• [TEXT UNDER STUDY]
^^^^^^^^

# Reality of a Universe



## mottled.kitten (Sep 1, 2008)

Hello 

I have a "universe", and it's pretty much my baby. It's been in my mind, my stories and my play-acting ever since I was a kid, and has grown with and around me. My question is, what makes a universe believable? Obviously, since my universe is a fantasy world filled with mostly fantastic creatures, it can't be completely believable... but what makes it feel "realistic" to you?

(The only story in this universe that I have available is a furotica, located here: http://www.furaffinity.net/user/words-are-wind/ if you're interested.)


----------



## foozzzball (Sep 2, 2008)

The plausibility - or realism - of a setting can be very important to any piece of fiction, and there's one thing that's always needed.

Internal plausibility. This means sticking to what you've told the reader, or not breaking it without a good reason. For instance. If, on page one, you say that your character is a violent and independant type, then on page thirty have them come across all kittenish when someone mugs them, it's not going to make that particular character seem very real.

More specifically if you state that your magical system allows people to fly, do not expect a big honking castle wall to be of any use to anybody, so why is the King who's been threatened by the magic guild so comfortable sitting behind his castle walls? If your city has ten thousand inhabitants, what happens to the sewage? Why do people remark on the cleanliness of this city's streets even though ten pages ago some hobo was peeing on a wall?

In short, make sure what you've written down makes sense in relation to itself.


----------

^^^^^^^^

• [SOURCE MATERIAL]
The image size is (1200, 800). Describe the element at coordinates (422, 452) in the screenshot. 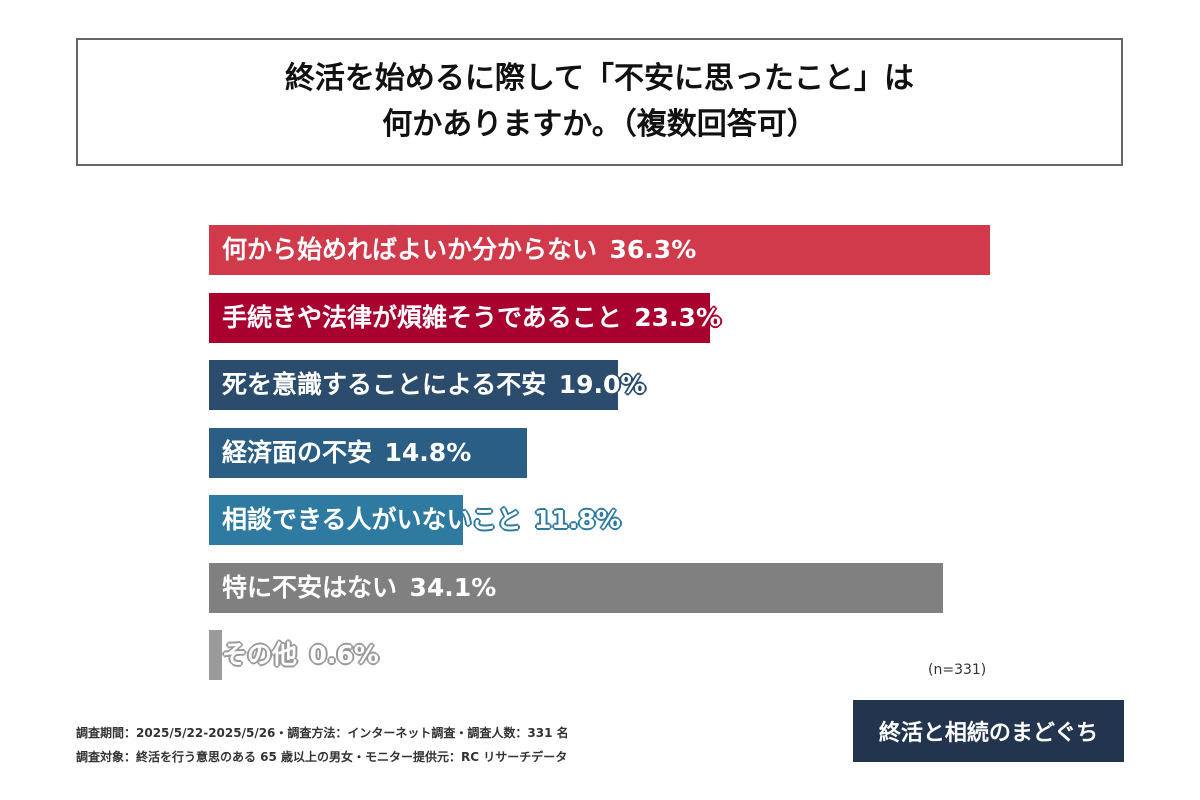

I see `value-label: 14.8%` at that location.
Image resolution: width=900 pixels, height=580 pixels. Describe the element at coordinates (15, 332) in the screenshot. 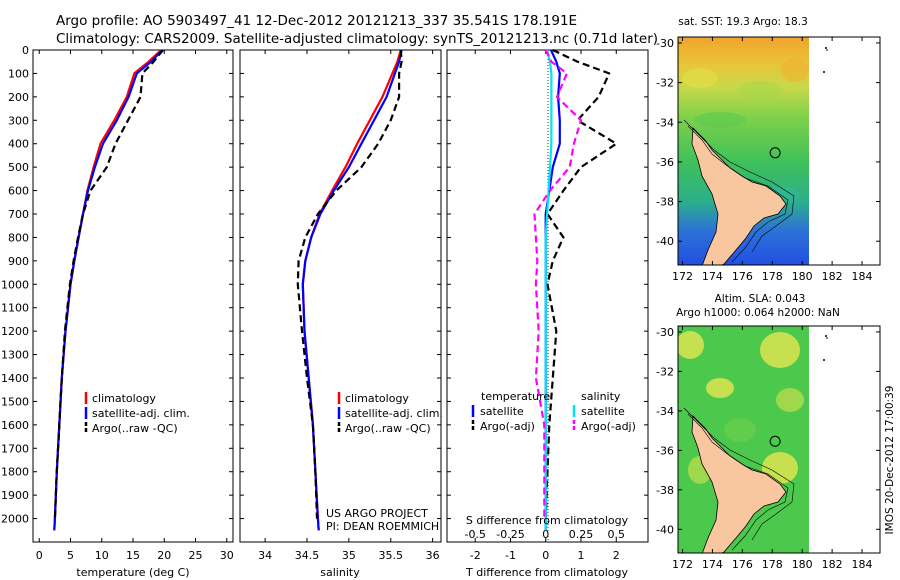

I see `depth-tick-label: 1200` at that location.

^^^^^^^^

Retype the worldbuilding thread word for word, everything from "Internal plausibility. This" down to "peeing on a wall?". Work only from the worldbuilding thread, not from the material.

• [EXERCISE RESULT]
Internal plausibility. This means sticking to what you've told the reader, or not breaking it without a good reason. For instance. If, on page one, you say that your character is a violent and independant type, then on page thirty have them come across all kittenish when someone mugs them, it's not going to make that particular character seem very real.

More specifically if you state that your magical system allows people to fly, do not expect a big honking castle wall to be of any use to anybody, so why is the King who's been threatened by the magic guild so comfortable sitting behind his castle walls? If your city has ten thousand inhabitants, what happens to the sewage? Why do people remark on the cleanliness of this city's streets even though ten pages ago some hobo was peeing on a wall?